**** Passage ****

Evaluating AI Language Models Just Got More Effective and Efficient
As AI language models advance with increasing frequency, each new iteration is often accompanied by claims of enhanced capabilities. Yet, proving a model’s superiority over its predecessor is a challenging and costly venture. Stanford researchers have proposed a novel method to address this issue, aiming to make our assessments more effective and efficient.
Developers typically subject new AI models to extensive benchmarking tests to prove their advancements. This process relies on vast banks of benchmark questions, potentially numbering in the hundreds of thousands. Each answer must be human-reviewed, significantly adding to both time and costs. Due to practical constraints, not every model can be subjected to every question, leading developers to select a subset. This process bears the risk of overestimating improvements if the selected questions happen to be less challenging. However, a paper published at the International Conference on Machine Learning by Stanford researchers introduces a cost-effective approach to these evaluations.
“The key observation we make is that you must also account for how hard the questions are,” explained Sanmi Koyejo, an assistant professor of computer science at Stanford’s School of Engineering who led the research. “Some models may do better or worse just by luck of the draw. We’re trying to anticipate that and adjust for it to make fairer comparisons.”
Sang Truong, a co-author and doctoral candidate at the Stanford Artificial Intelligence Lab (SAIL), emphasized the evaluation process’s resource demands, noting, “This evaluation process can often cost as much or more than the training itself. We’ve built an infrastructure that allows us to adaptively select subsets of questions based on difficulty. It levels the playing field.”
To realize their goal, Koyejo, Truong, and their colleagues turned to a longstanding educational concept known as Item Response Theory (IRT), which considers question difficulty in scoring tests. This theory is comparable to the adaptive strategies used in standardized tests like the SAT. Each response informs the nature of subsequent questions.

****

_What this task involves_
Transcribe the part of the article on evaluating AI language models that starts with "To realize their" and goes on through "of subsequent questions.". You will not need the records for anything here.

**** Entries shown ****

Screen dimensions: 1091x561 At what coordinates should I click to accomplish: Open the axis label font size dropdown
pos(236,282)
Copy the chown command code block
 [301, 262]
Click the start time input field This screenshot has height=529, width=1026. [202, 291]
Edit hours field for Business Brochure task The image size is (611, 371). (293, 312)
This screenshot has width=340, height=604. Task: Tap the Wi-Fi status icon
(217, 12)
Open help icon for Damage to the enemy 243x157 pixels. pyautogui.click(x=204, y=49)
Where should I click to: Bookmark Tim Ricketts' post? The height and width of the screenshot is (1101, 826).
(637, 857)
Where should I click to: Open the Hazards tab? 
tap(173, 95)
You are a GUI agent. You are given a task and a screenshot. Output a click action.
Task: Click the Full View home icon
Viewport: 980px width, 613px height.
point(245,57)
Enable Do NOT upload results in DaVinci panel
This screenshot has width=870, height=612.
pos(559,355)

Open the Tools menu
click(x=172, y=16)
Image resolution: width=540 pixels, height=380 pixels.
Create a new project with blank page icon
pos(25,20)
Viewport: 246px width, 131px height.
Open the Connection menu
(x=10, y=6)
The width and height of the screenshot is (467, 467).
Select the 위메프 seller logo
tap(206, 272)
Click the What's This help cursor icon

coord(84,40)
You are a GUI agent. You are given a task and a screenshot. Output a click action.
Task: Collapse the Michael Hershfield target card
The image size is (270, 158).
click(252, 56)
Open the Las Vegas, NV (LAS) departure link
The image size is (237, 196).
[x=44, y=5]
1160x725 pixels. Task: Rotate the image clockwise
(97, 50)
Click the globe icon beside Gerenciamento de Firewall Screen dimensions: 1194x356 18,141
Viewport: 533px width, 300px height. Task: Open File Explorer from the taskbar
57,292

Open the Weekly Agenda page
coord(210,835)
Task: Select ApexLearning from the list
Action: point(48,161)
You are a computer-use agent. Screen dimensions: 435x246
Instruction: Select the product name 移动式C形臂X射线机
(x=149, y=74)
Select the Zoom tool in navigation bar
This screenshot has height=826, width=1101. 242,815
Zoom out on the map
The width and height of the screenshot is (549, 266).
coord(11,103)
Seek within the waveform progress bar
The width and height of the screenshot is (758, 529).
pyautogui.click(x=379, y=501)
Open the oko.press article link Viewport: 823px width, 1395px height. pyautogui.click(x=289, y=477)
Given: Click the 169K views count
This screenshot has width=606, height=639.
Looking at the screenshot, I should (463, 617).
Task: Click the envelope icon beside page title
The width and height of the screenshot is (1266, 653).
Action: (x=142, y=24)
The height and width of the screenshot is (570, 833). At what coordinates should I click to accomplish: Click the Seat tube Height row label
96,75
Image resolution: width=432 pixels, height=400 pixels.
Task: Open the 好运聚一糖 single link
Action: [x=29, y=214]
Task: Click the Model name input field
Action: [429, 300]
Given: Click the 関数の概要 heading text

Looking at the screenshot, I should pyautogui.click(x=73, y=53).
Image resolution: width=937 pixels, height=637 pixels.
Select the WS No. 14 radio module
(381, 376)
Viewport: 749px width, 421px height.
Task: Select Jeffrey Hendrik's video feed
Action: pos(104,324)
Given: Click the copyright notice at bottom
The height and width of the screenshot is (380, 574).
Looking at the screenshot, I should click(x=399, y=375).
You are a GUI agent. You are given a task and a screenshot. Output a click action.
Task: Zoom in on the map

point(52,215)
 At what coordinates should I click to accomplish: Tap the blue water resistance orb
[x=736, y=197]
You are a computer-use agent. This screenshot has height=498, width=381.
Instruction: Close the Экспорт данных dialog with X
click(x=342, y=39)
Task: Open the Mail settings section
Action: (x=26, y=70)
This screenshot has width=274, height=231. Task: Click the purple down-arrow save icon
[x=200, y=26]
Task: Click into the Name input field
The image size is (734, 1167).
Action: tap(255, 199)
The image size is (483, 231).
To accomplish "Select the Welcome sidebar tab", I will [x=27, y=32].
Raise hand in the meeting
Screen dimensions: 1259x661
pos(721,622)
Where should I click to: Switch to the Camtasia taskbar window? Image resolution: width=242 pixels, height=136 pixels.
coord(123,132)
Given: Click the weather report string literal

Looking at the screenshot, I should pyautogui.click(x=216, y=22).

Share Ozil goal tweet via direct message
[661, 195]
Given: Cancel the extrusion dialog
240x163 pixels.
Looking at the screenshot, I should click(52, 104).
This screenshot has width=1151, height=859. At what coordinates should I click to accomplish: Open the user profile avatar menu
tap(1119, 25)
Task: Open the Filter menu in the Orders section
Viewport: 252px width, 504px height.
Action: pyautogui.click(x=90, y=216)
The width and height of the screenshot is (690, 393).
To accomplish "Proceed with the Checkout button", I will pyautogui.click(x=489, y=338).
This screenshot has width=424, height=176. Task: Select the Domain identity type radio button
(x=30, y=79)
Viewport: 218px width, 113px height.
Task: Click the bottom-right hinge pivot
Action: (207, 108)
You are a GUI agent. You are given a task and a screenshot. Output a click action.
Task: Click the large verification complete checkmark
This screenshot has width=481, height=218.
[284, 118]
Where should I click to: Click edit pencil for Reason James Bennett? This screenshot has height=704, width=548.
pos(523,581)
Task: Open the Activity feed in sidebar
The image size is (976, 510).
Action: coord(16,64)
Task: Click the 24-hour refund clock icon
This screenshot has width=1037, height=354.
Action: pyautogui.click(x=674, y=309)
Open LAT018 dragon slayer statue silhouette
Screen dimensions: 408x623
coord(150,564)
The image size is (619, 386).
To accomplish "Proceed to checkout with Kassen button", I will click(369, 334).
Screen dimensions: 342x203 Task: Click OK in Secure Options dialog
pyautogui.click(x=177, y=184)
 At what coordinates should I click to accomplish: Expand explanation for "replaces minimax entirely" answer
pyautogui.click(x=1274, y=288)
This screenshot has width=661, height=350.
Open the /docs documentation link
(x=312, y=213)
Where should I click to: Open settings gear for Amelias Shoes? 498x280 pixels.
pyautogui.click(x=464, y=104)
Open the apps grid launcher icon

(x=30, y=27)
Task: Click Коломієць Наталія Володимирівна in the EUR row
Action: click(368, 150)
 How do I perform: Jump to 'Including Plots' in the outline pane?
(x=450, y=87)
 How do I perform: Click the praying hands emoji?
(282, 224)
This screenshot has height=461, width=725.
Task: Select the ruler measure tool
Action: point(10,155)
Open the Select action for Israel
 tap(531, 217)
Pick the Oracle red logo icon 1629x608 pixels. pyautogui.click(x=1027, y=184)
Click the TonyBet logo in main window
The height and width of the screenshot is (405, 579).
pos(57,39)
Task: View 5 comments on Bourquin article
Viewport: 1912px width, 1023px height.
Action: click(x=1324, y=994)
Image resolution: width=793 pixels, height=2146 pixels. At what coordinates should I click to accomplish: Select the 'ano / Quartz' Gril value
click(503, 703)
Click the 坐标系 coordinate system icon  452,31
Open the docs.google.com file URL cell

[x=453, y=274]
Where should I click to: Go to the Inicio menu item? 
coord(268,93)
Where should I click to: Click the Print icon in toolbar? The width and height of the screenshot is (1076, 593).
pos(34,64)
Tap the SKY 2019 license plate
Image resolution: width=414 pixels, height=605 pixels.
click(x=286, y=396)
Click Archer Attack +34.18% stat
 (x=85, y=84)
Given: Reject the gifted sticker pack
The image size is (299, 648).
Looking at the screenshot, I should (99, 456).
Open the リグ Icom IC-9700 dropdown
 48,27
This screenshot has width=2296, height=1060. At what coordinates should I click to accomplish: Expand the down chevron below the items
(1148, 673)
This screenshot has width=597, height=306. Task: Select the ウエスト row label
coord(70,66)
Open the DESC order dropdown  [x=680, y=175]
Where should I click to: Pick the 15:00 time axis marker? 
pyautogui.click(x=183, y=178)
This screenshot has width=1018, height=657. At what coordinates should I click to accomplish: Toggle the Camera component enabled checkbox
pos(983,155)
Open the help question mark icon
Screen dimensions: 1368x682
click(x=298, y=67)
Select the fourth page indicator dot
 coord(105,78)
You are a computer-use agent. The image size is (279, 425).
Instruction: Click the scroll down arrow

****

_Answer_
To realize their goal, Koyejo, Truong, and their colleagues turned to a longstanding educational concept known as Item Response Theory (IRT), which considers question difficulty in scoring tests. This theory is comparable to the adaptive strategies used in standardized tests like the SAT. Each response informs the nature of subsequent questions.